Costumer Joanne Dowell has also found a niche at Corn Stock. Her costuming career began over 20 years ago when her daughter needed an outfit for a school theater production. She eventually began contributing her talents to Corn Stock shows. Through the community theater, Dowell found a comfortable place that would allow her to dabble year after year with a hobby that would blossom into a passion.

It was during her first few years at Corn Stock that Dowell met her mentor, Ginny Andrews. Andrews has been a costume volunteer since 1985, when she began volunteering on behalf of her son, an aspiring actor. Dowell and Andrews collaborated frequently on plays—Andrews as the head costume designer, and Dowell as a volunteer. Through Andrews’ support and encouragement, Dowell eventually took on the role of head costume designer. “She brought me along and encouraged me until I was brave enough to try it on my own,” Dowell said of her mentor. Since then, Dowell has taken on eight plays as head costumer and contributed to even more.

This summer, Dowell dressed a small cast of eight for the July musical The Fantasticks. Among her subjects for this production were two young actors—Chris Adams-Wenger, a junior at Bradley University, and Andrea Williams, a junior at Richwoods High School. Chris and Andrea star as a young couple whose fathers coerce them to fall in love. Dowell’s playful interaction with her youthful leads set the tone for her open-minded mentality as a costume designer.

For example, Dowell will always try to alter her cast’s costumes according to the weather. The play Incident at Vichy calls for most of the all-male cast to wear corduroy suits and long underwear. “It gets so hot under the tent…so we can ignore some of that,” she said. “I try to make my cast comfortable.” Her comfort adjustments include shortening sleeves, using lighter fabrics and avoiding long johns altogether.

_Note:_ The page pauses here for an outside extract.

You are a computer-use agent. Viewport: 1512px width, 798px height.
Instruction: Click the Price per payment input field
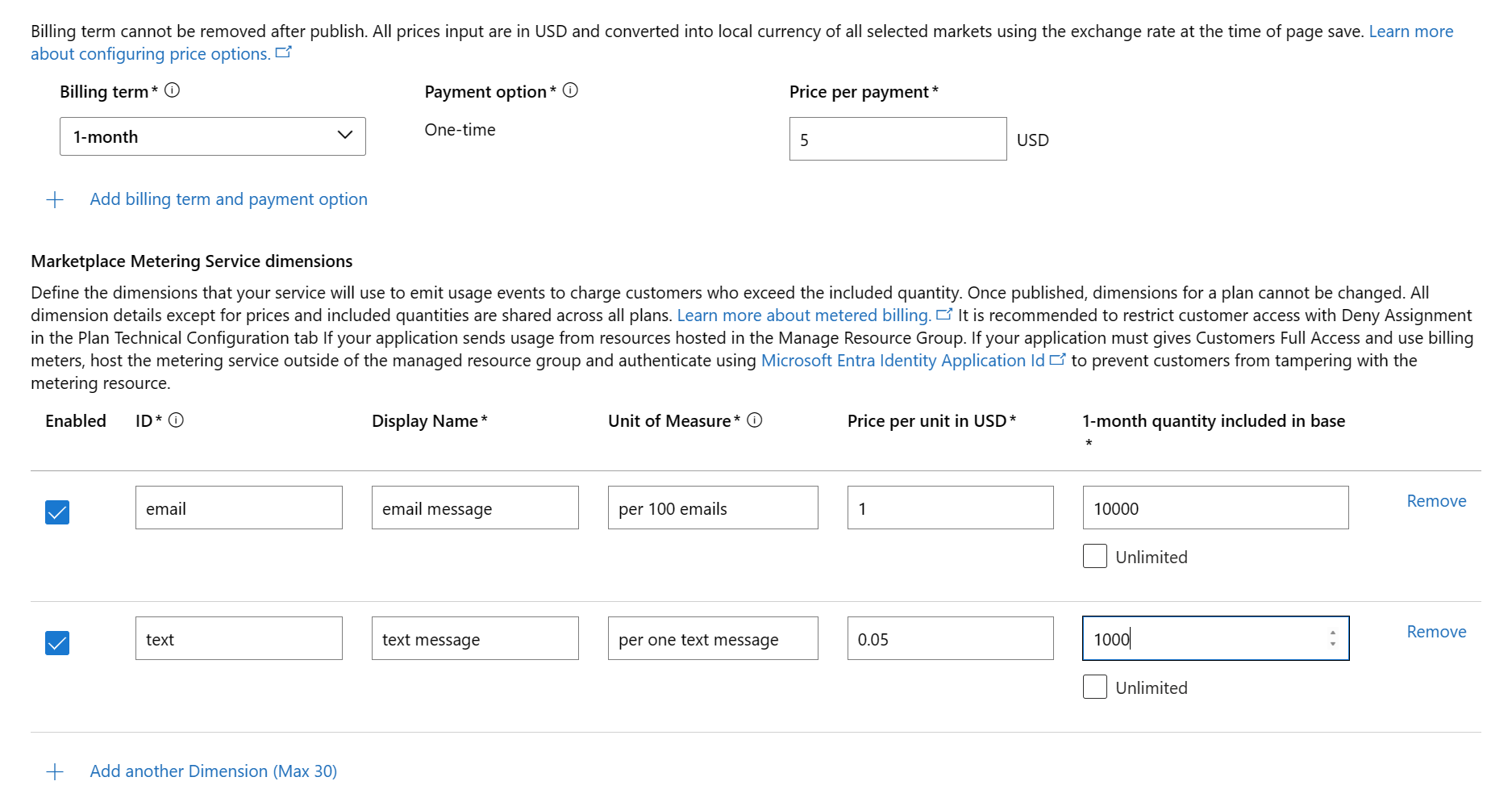[897, 140]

It takes more than just sewing skills to run costume design. Patience, dedication and leadership are among some of the qualities that help Dowell complete play after play. “People have to be willing to delegate,” she said, when asked what it took to be a successful head costume designer. “Also, you have to be there throughout the entire performance, every night. If a seam rips or a zipper breaks… the actors like for you to be there.”

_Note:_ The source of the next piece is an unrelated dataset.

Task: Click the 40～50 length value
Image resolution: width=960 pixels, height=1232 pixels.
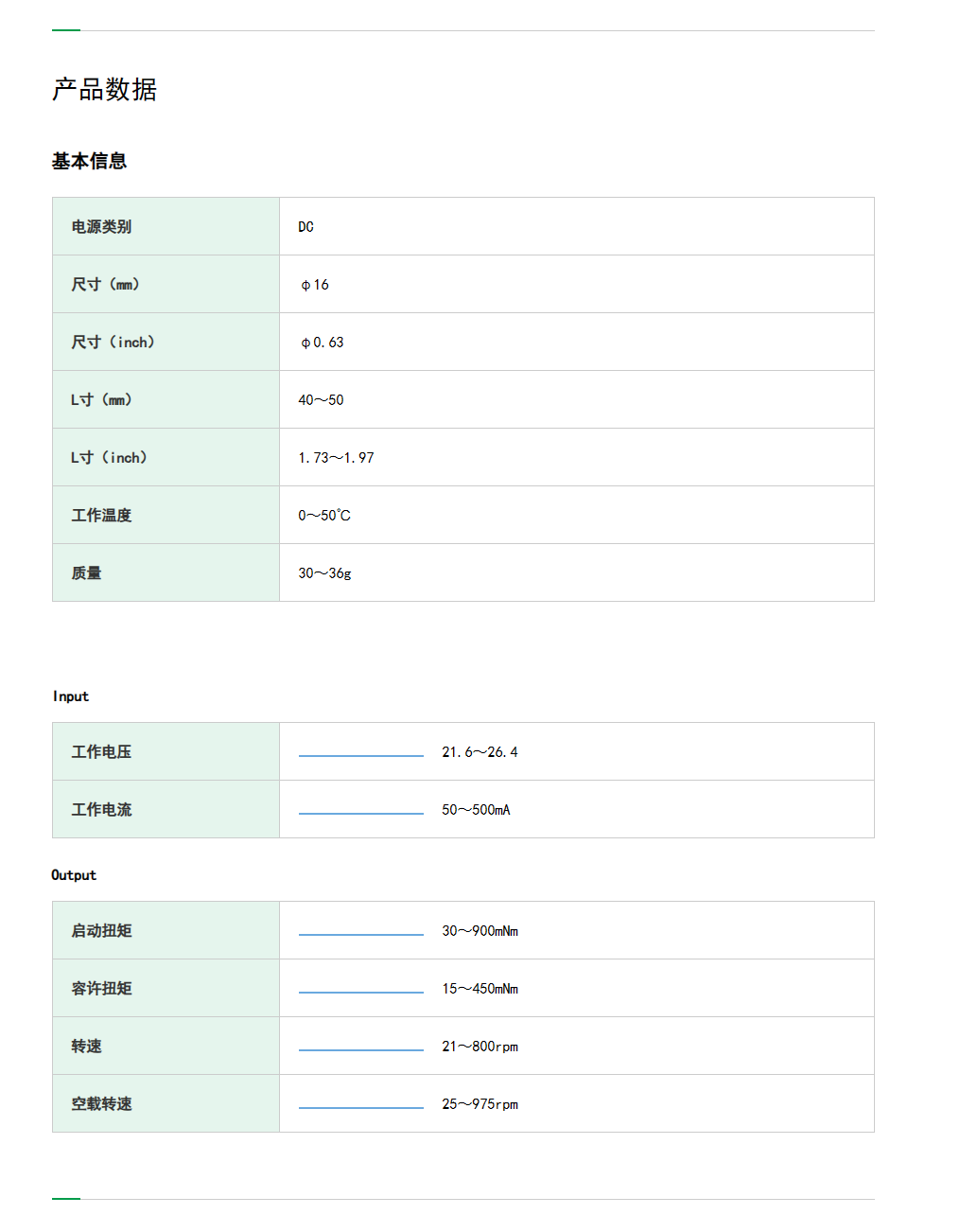Action: click(x=321, y=400)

When she isn’t costuming, Dowell is still sewing; her other hobby is quilting. Through her quilting, Dowell finds a creative and artistic outlet, even putting on an art show with husband David, a ceramics professor at ICC. The show, titled “Hard and Soft,” featured Dowell’s quilts juxtaposed with her husband’s pottery. She also finds ways to incorporate quilting into her costume efforts. During one show, Seven Brides for Seven Brothers, she applied patchwork to seven wedding dresses for each of the female roles.

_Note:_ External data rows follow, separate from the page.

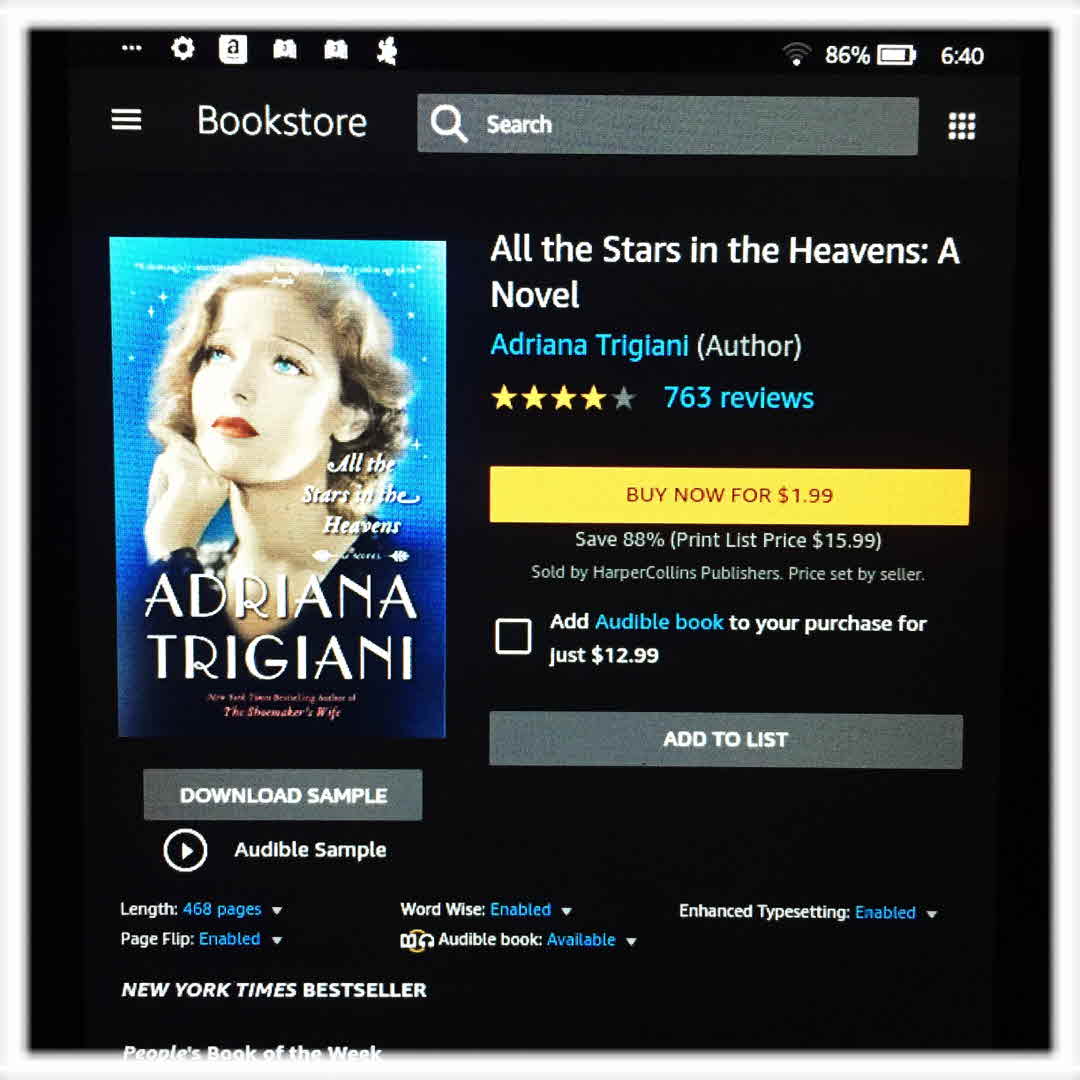The height and width of the screenshot is (1080, 1080).
Task: Expand the Page Flip Enabled dropdown
Action: pos(276,940)
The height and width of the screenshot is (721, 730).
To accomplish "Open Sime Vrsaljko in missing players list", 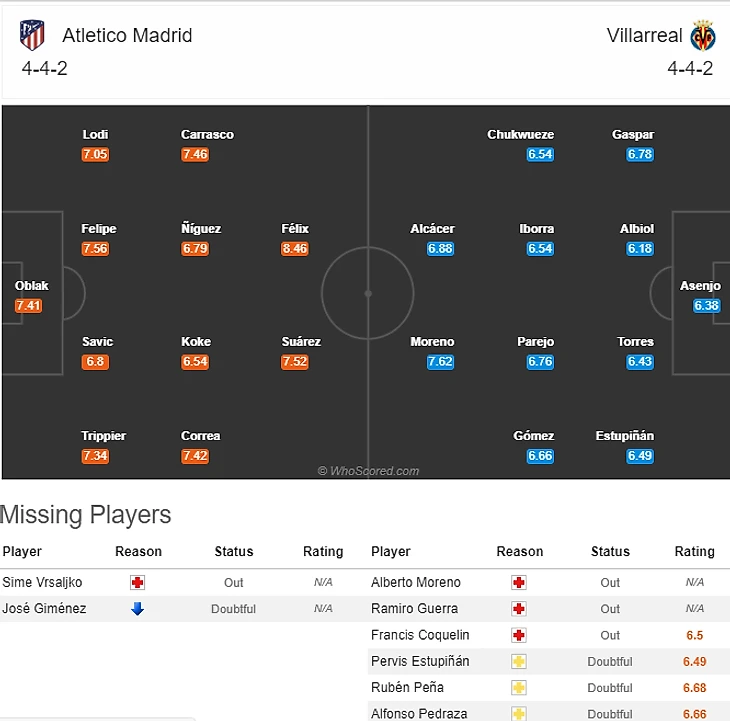I will tap(43, 582).
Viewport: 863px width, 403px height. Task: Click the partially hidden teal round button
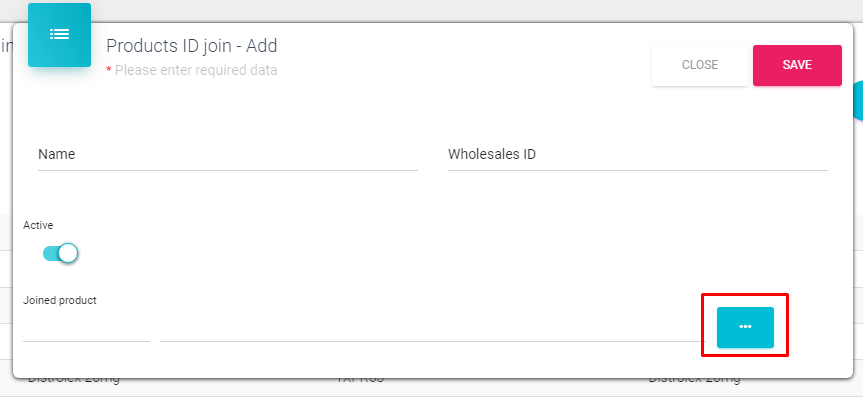858,100
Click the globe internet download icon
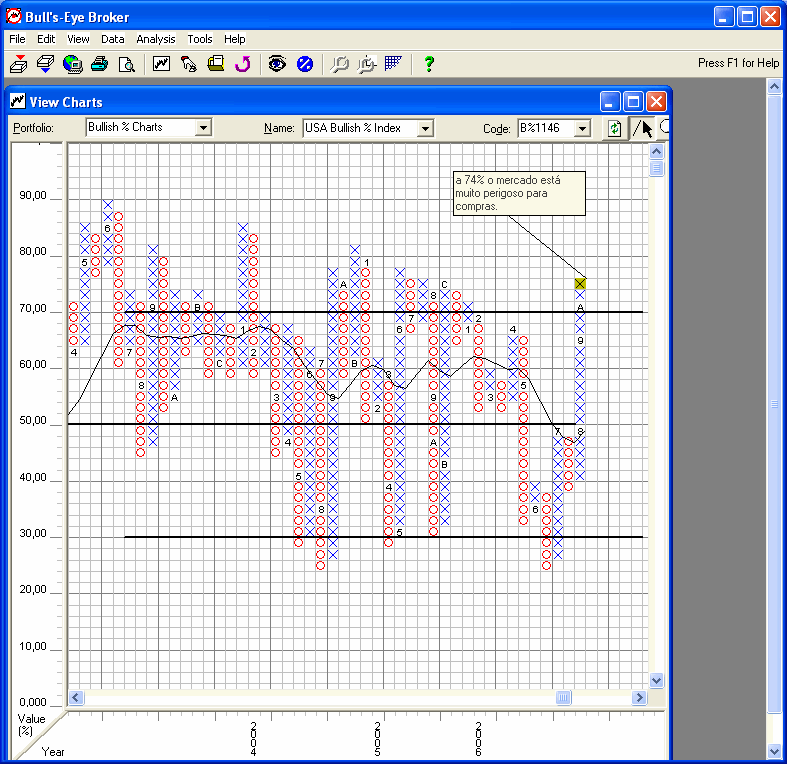This screenshot has height=764, width=787. coord(72,64)
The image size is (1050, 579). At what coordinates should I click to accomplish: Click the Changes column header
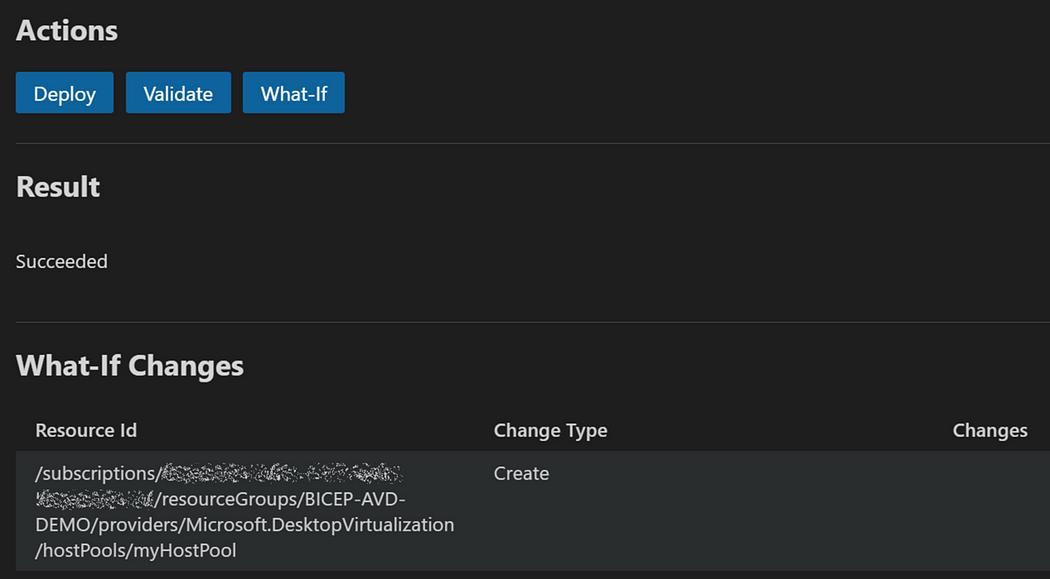[989, 431]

Like many loyal Corn Stock volunteers, Dowell has introduced her family to the theater over the years. Her husband occasionally joins her in painting sets, while her daughter, Ingrid, began acting in high school and continues today as a theater board member in charge of costume renewal and renovation. Ingrid even met her husband, Brian, through a production at Corn Stock. The two were married on 7/7/07, and Dowell couldn’t be more pleased. “Without Corn Stock, we wouldn’t be having our happy day coming up,” she said prior to the wedding.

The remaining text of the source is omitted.